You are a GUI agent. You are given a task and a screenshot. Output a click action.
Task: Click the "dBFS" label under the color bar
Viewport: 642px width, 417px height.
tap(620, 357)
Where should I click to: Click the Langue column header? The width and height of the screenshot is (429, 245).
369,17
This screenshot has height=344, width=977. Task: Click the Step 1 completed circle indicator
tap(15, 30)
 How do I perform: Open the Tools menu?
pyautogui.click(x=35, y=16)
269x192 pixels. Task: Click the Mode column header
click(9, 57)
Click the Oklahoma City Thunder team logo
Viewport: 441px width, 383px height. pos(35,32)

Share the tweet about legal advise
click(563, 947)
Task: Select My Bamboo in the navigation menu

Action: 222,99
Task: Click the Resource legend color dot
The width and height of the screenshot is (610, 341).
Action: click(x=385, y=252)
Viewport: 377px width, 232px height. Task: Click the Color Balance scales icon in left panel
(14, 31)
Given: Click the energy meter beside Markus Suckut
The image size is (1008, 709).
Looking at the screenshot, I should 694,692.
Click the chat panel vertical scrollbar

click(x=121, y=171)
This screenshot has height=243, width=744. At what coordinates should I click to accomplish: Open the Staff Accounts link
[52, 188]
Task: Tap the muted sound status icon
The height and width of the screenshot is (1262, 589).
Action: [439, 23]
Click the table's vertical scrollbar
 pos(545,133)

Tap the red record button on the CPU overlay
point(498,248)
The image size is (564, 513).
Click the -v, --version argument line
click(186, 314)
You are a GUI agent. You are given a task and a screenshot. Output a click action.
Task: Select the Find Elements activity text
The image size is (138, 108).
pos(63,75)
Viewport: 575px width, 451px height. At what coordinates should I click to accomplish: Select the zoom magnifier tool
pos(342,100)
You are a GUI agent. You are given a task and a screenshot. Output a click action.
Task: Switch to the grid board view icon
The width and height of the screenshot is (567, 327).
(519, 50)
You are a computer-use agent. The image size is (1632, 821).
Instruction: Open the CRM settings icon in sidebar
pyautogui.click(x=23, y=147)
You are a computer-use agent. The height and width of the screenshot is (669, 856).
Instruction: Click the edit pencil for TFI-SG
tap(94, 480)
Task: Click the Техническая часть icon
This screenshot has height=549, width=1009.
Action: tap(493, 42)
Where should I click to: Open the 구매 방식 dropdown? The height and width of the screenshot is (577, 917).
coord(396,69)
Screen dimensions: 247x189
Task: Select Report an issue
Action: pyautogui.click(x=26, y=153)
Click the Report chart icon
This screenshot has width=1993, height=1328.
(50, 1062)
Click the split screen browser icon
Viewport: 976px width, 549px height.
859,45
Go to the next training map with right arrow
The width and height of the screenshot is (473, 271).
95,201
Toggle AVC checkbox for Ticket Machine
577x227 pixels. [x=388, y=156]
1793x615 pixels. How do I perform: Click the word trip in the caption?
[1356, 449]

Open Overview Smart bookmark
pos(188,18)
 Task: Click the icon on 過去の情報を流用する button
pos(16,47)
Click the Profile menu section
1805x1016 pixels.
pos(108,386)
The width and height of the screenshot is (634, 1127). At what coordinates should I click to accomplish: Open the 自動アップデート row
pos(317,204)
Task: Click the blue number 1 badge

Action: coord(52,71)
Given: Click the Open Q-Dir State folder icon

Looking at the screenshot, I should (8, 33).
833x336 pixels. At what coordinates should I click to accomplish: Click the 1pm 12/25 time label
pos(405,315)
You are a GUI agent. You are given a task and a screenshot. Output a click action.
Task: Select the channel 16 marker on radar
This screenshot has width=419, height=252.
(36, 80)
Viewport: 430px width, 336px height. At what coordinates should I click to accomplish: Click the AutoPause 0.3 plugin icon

What to do: In full and without change, transcribe the entries.

Response to this exercise:
You are a GUI agent. You are given a task and a screenshot. Output a click action.
Task: Click the "dBFS" label under the color bar
Viewport: 642px width, 417px height.
tap(620, 357)
Where should I click to: Click the Langue column header? The width and height of the screenshot is (429, 245).
369,17
This screenshot has height=344, width=977. Task: Click the Step 1 completed circle indicator
tap(15, 30)
 How do I perform: Open the Tools menu?
pyautogui.click(x=35, y=16)
269x192 pixels. Task: Click the Mode column header
click(9, 57)
Click the Oklahoma City Thunder team logo
Viewport: 441px width, 383px height. pos(35,32)

Share the tweet about legal advise
click(563, 947)
Task: Select My Bamboo in the navigation menu

Action: 222,99
Task: Click the Resource legend color dot
The width and height of the screenshot is (610, 341).
Action: click(x=385, y=252)
Viewport: 377px width, 232px height. Task: Click the Color Balance scales icon in left panel
(14, 31)
Given: Click the energy meter beside Markus Suckut
The image size is (1008, 709).
Looking at the screenshot, I should 694,692.
Click the chat panel vertical scrollbar

click(x=121, y=171)
This screenshot has height=243, width=744. At what coordinates should I click to accomplish: Open the Staff Accounts link
[52, 188]
Task: Tap the muted sound status icon
The height and width of the screenshot is (1262, 589).
Action: [439, 23]
Click the table's vertical scrollbar
 pos(545,133)

Tap the red record button on the CPU overlay
point(498,248)
The image size is (564, 513).
Click the -v, --version argument line
click(186, 314)
You are a GUI agent. You are given a task and a screenshot. Output a click action.
Task: Select the Find Elements activity text
The image size is (138, 108).
pos(63,75)
Viewport: 575px width, 451px height. At what coordinates should I click to accomplish: Select the zoom magnifier tool
pos(342,100)
You are a GUI agent. You are given a task and a screenshot. Output a click action.
Task: Switch to the grid board view icon
The width and height of the screenshot is (567, 327).
(519, 50)
You are a computer-use agent. The image size is (1632, 821).
Instruction: Open the CRM settings icon in sidebar
pyautogui.click(x=23, y=147)
You are a computer-use agent. The height and width of the screenshot is (669, 856).
Instruction: Click the edit pencil for TFI-SG
tap(94, 480)
Task: Click the Техническая часть icon
This screenshot has height=549, width=1009.
Action: tap(493, 42)
Where should I click to: Open the 구매 방식 dropdown? The height and width of the screenshot is (577, 917).
coord(396,69)
Screen dimensions: 247x189
Task: Select Report an issue
Action: pyautogui.click(x=26, y=153)
Click the Report chart icon
This screenshot has width=1993, height=1328.
(50, 1062)
Click the split screen browser icon
Viewport: 976px width, 549px height.
859,45
Go to the next training map with right arrow
The width and height of the screenshot is (473, 271).
95,201
Toggle AVC checkbox for Ticket Machine
577x227 pixels. [x=388, y=156]
1793x615 pixels. How do I perform: Click the word trip in the caption?
[1356, 449]

Open Overview Smart bookmark
pos(188,18)
 Task: Click the icon on 過去の情報を流用する button
pos(16,47)
Click the Profile menu section
1805x1016 pixels.
pos(108,386)
The width and height of the screenshot is (634, 1127). At what coordinates should I click to accomplish: Open the 自動アップデート row
pos(317,204)
Task: Click the blue number 1 badge

Action: coord(52,71)
Given: Click the Open Q-Dir State folder icon

Looking at the screenshot, I should (8, 33).
833x336 pixels. At what coordinates should I click to accomplish: Click the 1pm 12/25 time label
pos(405,315)
You are a GUI agent. You are given a task and a screenshot. Output a click action.
Task: Select the channel 16 marker on radar
This screenshot has width=419, height=252.
(36, 80)
Viewport: 430px width, 336px height. At what coordinates should I click to accomplish: Click the AutoPause 0.3 plugin icon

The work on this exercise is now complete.